The same works in paintings. An artist could paint an abandoned alley in golden daylight, think they captured that feeling of solitary glow perfectly, that feeling of slow sunlight shining quietly on the world in hidden corners, but someone else looks at the same painting and sees only the alley. They might sum up the painting by saying: “Oh, isn’t this the corner of 5th and Main? I think I know this alley!”.
However, and here is the important part: A different person with the right “emotional vocabulary” will see the meaning of the piece in the same way the artist thought of it instantly. It will be as obvious to them as to the one who created it. And the clues will all be there in the piece, too; the emphasis; not on the structure or the concrete details of the street, but rather on the interaction of light with the objects in the scene.
But an artist simply cannot create anything that will automatically impose its meaning on an observer. Such a thing is unobtainable.

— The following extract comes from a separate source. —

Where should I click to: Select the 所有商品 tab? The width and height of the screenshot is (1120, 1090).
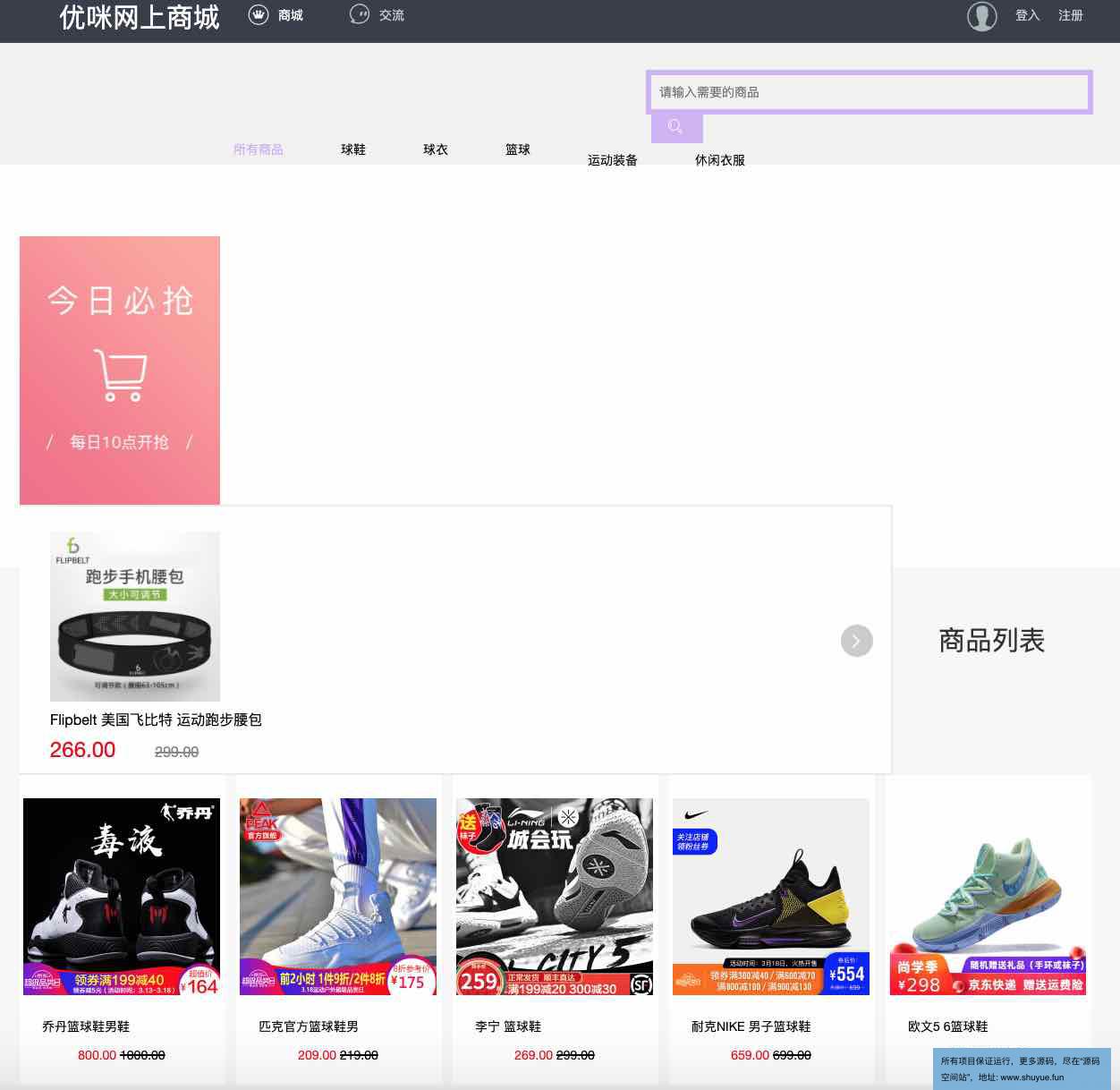coord(259,149)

Art speaks a language whose meaning can only be understood by having the complete emotional vocabulary. The meaning is there, but it has to be decoded by having the right “dictionary”. To a large degree I think all people have a lot in common in terms of their “dictionaries”, but they also have huge differences depending on their personality, life experiences and associations.
I also believe these different “dictionaries” can be explained and shown, to some degree, and that eventually, through differentiation from other artworks, someone can be made to see the essence of an artwork in a more precise, nuanced way. And I realize that this also applies to me regarding artworks I don’t immediately relate to or understand.